Firewatch apresenta a maturidade aos videogames

A gente aqui no PCM defende que os videogames não param de amadurecer. Nosso jogo do ano, por exemplo, é uma obra-prima na narrativa e na participação do jogador, colocando ele como espectador e agente da ação ao mesmo tempo. Agora a gente tem o prazer de dar como dica nessa volta de carnaval um jogo que segue essa linha (e, ao mesmo tempo, se alinha com as outras dicas que teremos essa semana): Firewatch, o belíssimo jogo de estréia da Campo Santo.

Começando com um delicado prólogo escrito, Firewatch aproxima o jogador do personagem principal, Henry. Acompanhamos Henry conhecendo, se apaixonando e vivendo com Julia, sua namorada e depois esposa, até que as coisas se complicam.

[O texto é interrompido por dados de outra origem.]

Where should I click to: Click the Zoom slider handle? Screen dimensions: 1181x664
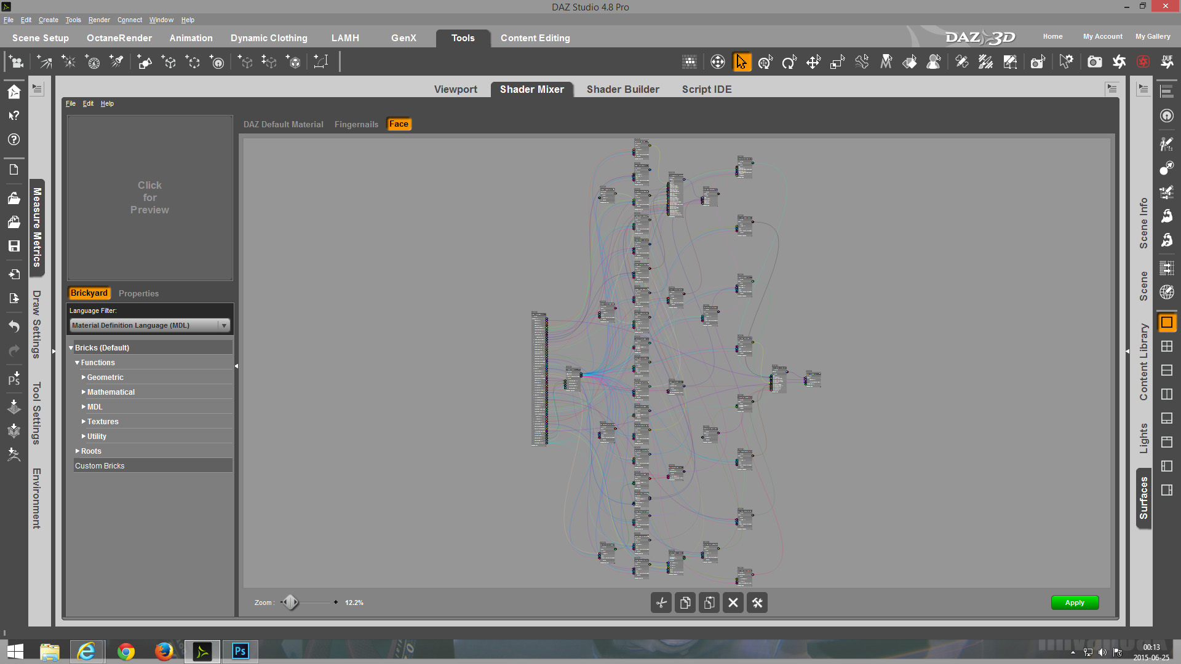290,603
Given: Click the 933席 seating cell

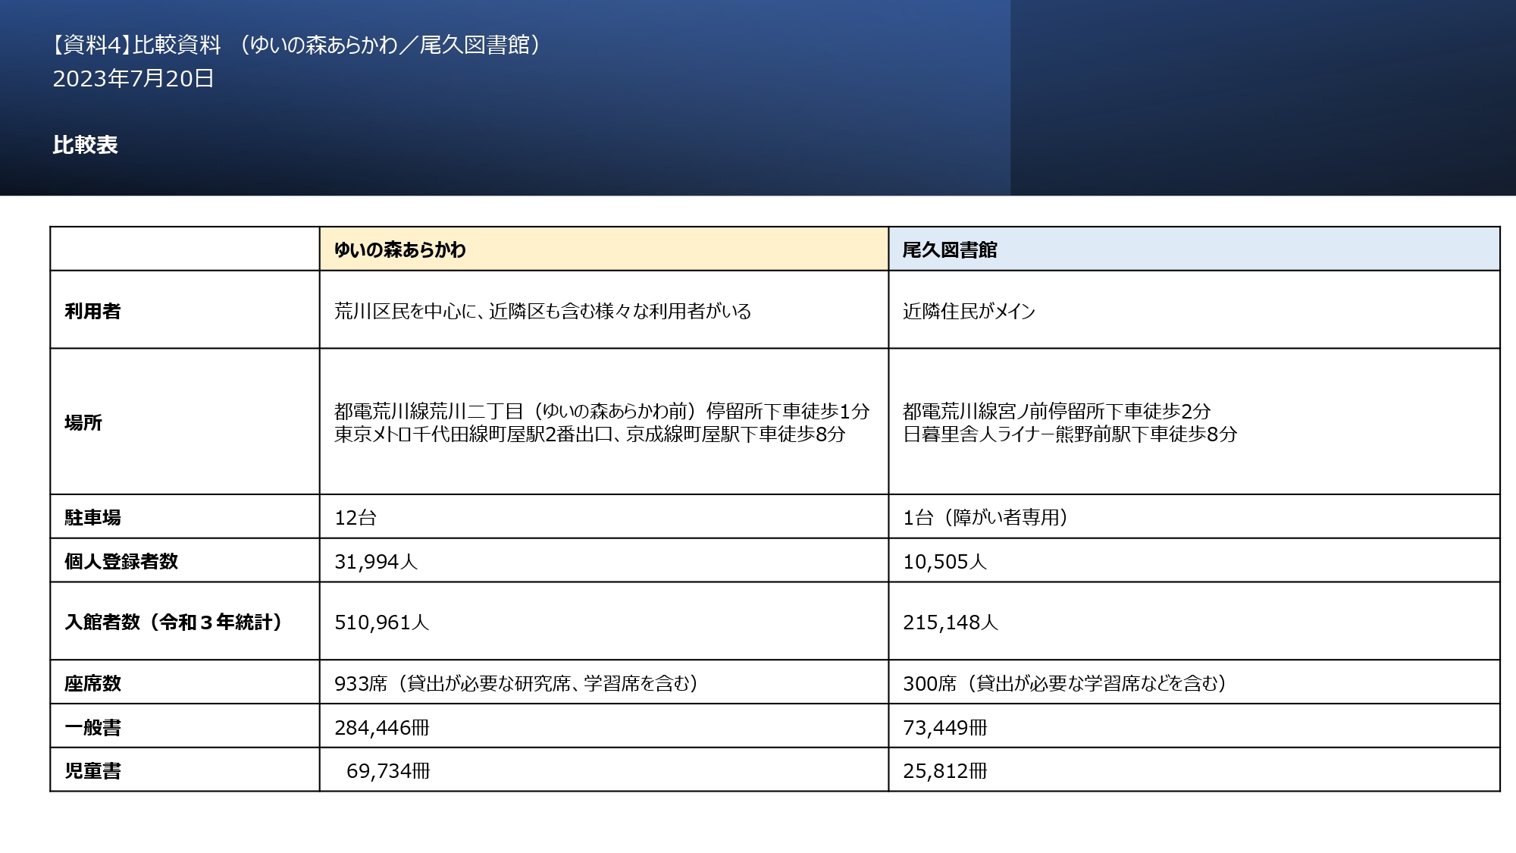Looking at the screenshot, I should point(515,683).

O prólogo usa o mesmo método narrativo de Kentucky Route Zero, com o mesmo propósito, inclusive. As escolhas dadas para o jogador servem menos para levar a história adiante (elas vão levar para o mesmo lugar, afinal) e mais para alinhar a experiência de personagem e jogador, tornando-os cúmplices.

A partir daí, Henry se torna um vigilante florestal em Wyoming em uma época que buscar o isolamento ainda era possível. Na sua cabana, Henry só possui contato com Delilah, a coordenadora da reserva. Delilah é divertida e experiente, sabendo como solucionar os problemas que Henry se depara em quase todo o tempo. Ela é uma ajuda remota e nunca invasiva ao jogador, diferente de grande parte dos sidekicks que nos acompanham em jogos de aventura. Delilah não fica no caminho e não aponta roteiros, ela é uma companhia certeira.

Ela é, na verdade, o grande mistério de Firewatch, e sua maior virtude. A dublagem de ambos os personagens é soberba, mas Delilah possui um backstory que se revela aos poucos e sua profundidade como personagem se revela enquanto exploramos a floresta que nos cerca. Firewatch é um jogo de exploração física, mas também de investigação psicológica. O modo como você interage com Delilah permite (ou evita) que ambos troquem informações sobre suas vidas — e define como a relação de ambos irá progredir durante o jogo.

Muito pode ser questionado sobre as dinâmicas de Firewatch. O jogo nos apresenta um ambiente vasto, mas nos ilude quanto a sua função. Não estamos em um jogo de mundo aberto, como poderíamos imaginar, embora possamos explorá-lo quase que livremente. A Campo Santo não cria obstáculos muito visíveis para bloquear áreas, mas torna claro que os vastos ambientes de Firewatch na verdade são apenas caminhos para o ponto de destino. E é esse ponto que irá fazer a história progredir, e não necessariamente a jornada até ele. Não existem grandes desafios nesses caminhos, e poucas vezes o jogo irá apresentar algum obstáculo que fará o jogador pensar. A ideia de Firewatch é transformar o trajeto de Henry não em jogabilidade, mas em história. Tudo no jogo gira em torno das necessidades narrativas e emocionais, inclusive o relacionamento de Henry e Delilah. Escritos com perfeição, jamais idealizados e cheios de ansiedades e medos, Henry e Delilah possuem alguns dos melhores diálogos já escritos nos videogames.

Firewatch vai apresentar vários mistérios nesse caminho. O desaparecimento de duas meninas, o caso de um pai e de um filho, um misterioso incêndio. Nenhum deles é mais importante que o enigma que é Delilah e suas vontades. Ela é uma personagem fantástica, e é realmente emocionante perceber o quão forte sua conexão com a personagem se torna com o passar das horas. Querida, um tanto alcóolatra e bastante sedutora, Delilah escuta Henry sempre que necessário, mas também responde com sua necessidade de se abrir. E esse talvez seja o maior tema de Firewatch. A necessidade do ser humano de se conectar com alguém, da sua ansiedade pelo destino desse relacionamento (e não necessariamente no trajeto que se toma para moldá-lo), e uma nota sobre como no mundo de hoje, diferente desses anos 80 que Henry e Delilah partilham na floresta, em que ser monitorado é visto com normalidade, e até como segurança. A ideia de ser ouvida, de ter seus sentimentos expostos, enfurece e ofende Delilah. Firewatch nos lembra que intimidade é uma necessidade, e que a ideia de violá-la ou de sequer possuí-la.

E Firewatch é bem sucedido nisso também. Quando o jogo acaba, a decepção do jogador não é de como a história termina. É de perceber o quão nos tornamos íntimos desses dois personagens fantásticos por algumas horas e como é decepcionante termos que nos despedir deles de uma vez por todas.